When the varsity struck a pose for the championship team photo, however, Xavier was well out of the viewfinder and on his way to a tennis practice to strike service aces.
Gonzales burns the candle at both ends with cross country and tennis, not compromising his dedication to either sport, except for perhaps a photo now and then. His efforts have paid big dividends. Xavier is the top runner on the cross country team and is the number one ranked USTA tennis player in Texas for boys U14. He trains with the cross country team and puts in an additional 1-2 hours of tennis practice at least five days a week which includes some night tennis.
This writer, Sam Chambers (’77), was delighted to discover that Xavier has followed the ten-to-win sport psychology principles taken from Head Case-Lacrosse Goalie and applied them to the tennis court. “Especially in tennis where it is so mental, you have to be focused,” said Gonzales. “If you are really fretting about technique, or minute technical things such as footwork, you will not be able to play at a high level. Instead of going all out and competing, you will get mad at yourself, and fall apart. You really need let go, release, and let yourself flow and your shots flow. If you trust in yourself you can do so much more and be stronger.”
Xavier is not so convinced that running is as mental as it is physical. “I don’t focus on anything else except running my hardest,” said Xavier. “I find the fast guy and tail him. Derek Fossi (’11) is fast, so I just stay with him.” At the Ramble, however, Xavier lost track of Fossi and went with an unknown runner who was setting the race pace. Holding on to second place, Gonzales was passed at the end and took third. “I try to not get too bunched up and if there is someone who is running a good pace, within a half mile, I can find them,” said Xavier. “At the McNeil race there was a guy who chatted about running a fast race before the start. I stayed with him and eventually passed him at the end.” In the 7th grade Gonzales followed a runner that was wheezing the entire time and thought his chances were good until the runner took off and sprinted for the win. “It’s hard to tell sometimes,” said Xavier. “I should have stayed with Derek [at the Ramble.] I got out of the game plan and went out too fast. I didn’t have enough for the finish.”
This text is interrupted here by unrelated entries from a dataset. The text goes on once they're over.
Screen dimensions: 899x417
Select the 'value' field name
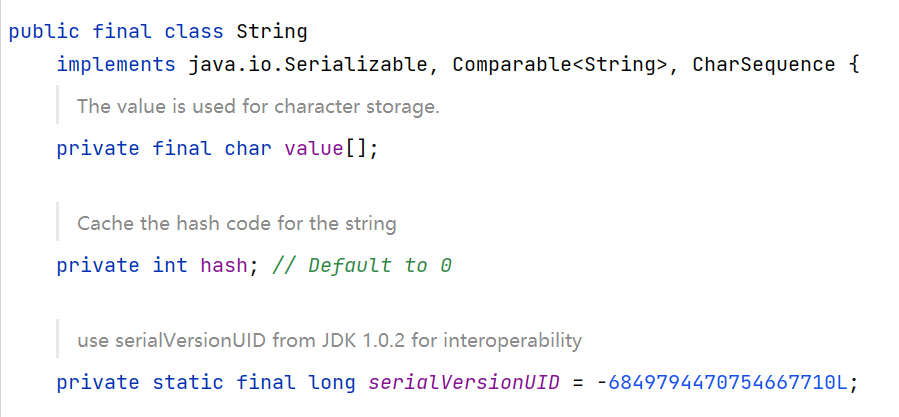pos(314,149)
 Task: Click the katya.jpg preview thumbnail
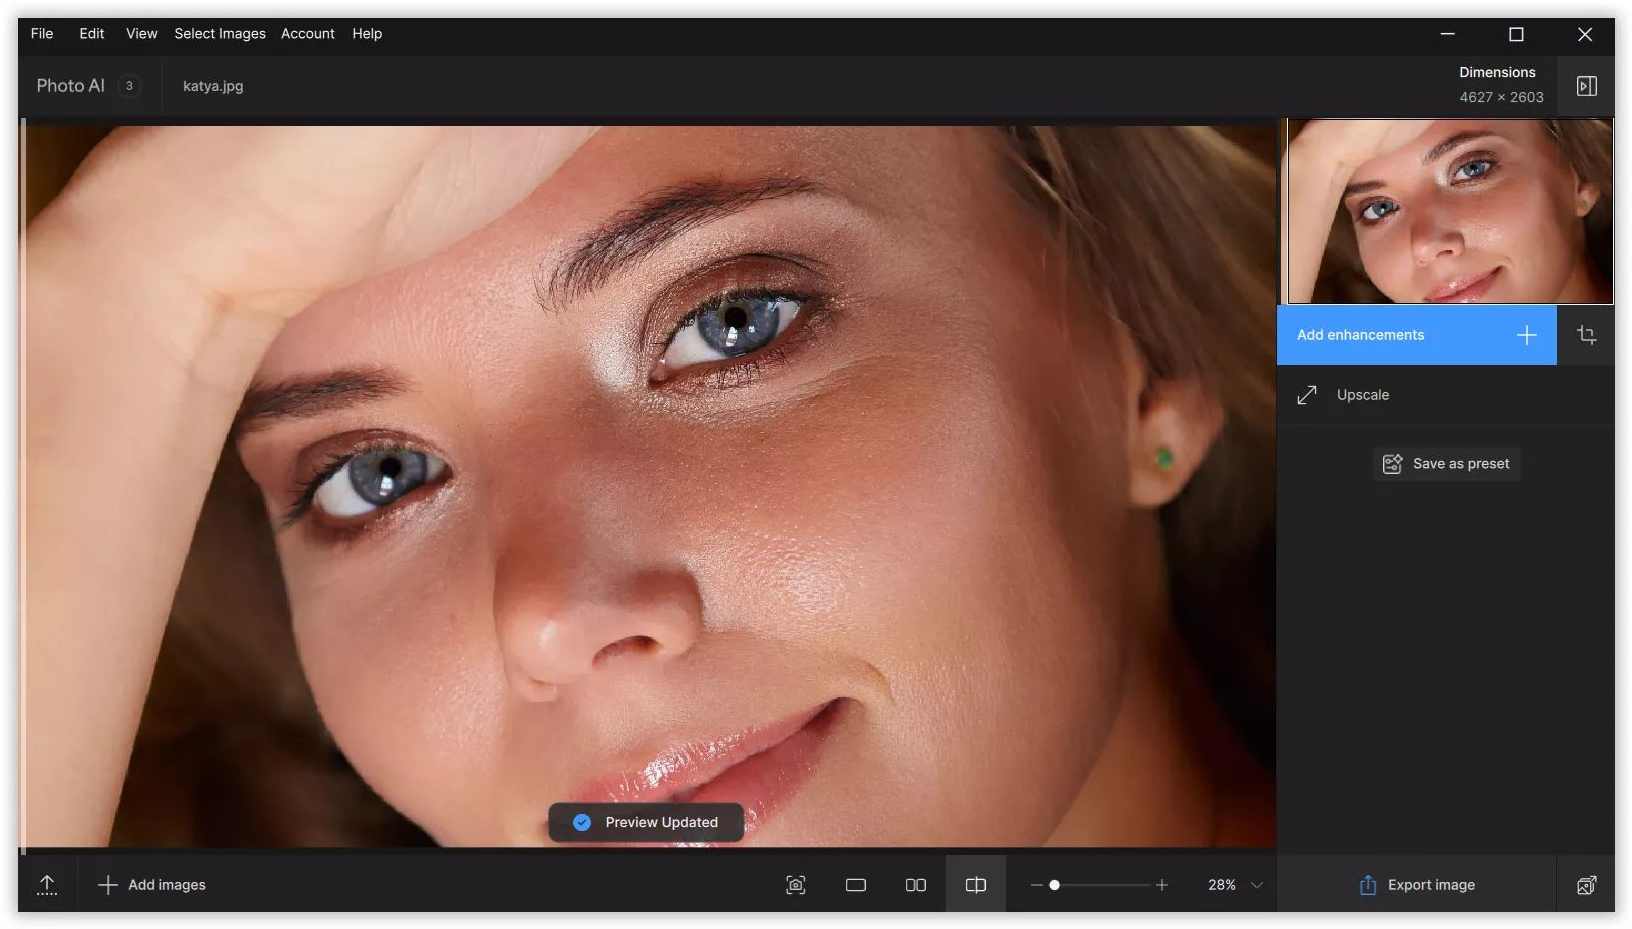1448,211
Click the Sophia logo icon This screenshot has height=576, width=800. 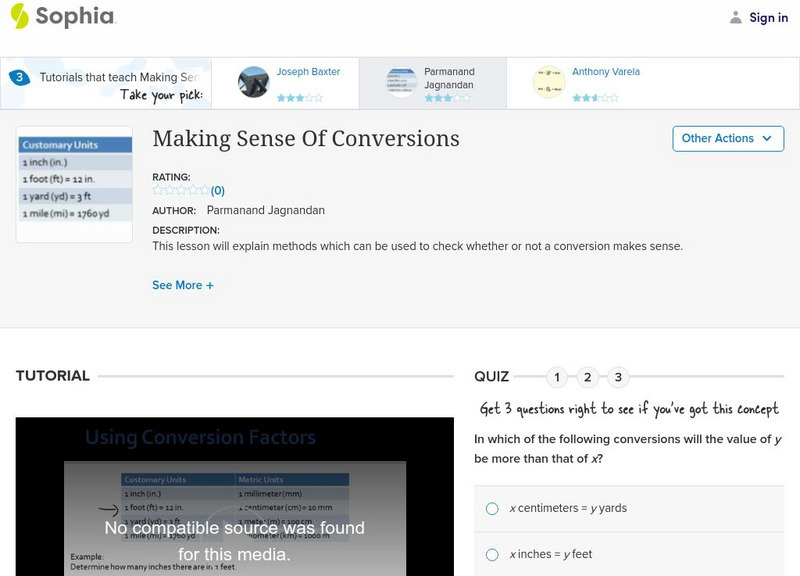coord(20,17)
Fossi and his fellow captains, Ryan Eisenman (’11) and Parker Schiffer (’11) are excited about this year’s team. They have several young runners, in addition to Xavier, pushing the elder statesmen. “Our top runner is a freshman and that makes us push ourselves harder,” said Ryan. “It was a wake up call when he passed us,” quipped Schiffer.
With only a few 3-mile races behind them, Fossi is just starting to gauge the team’s potential. “Our young runners are really pushing us this year and are better than they have been in the past,” said Fossi. “I’m excited that we won the Ramble. If we can channel that young energy and improve our practice routine, we are going to find out what we can really do, but right now the team is over-competitive. Individuals are trying to get ahead of each other instead of developing a steady team pace, but in due time I’m confident we’ll find a balance of pushing ourselves and staying together.”
As the team continues to train and trust, those fingernail finishes will wax into a bigger margin of victory—and they’ll finish with the speed of Xavier’s service ace.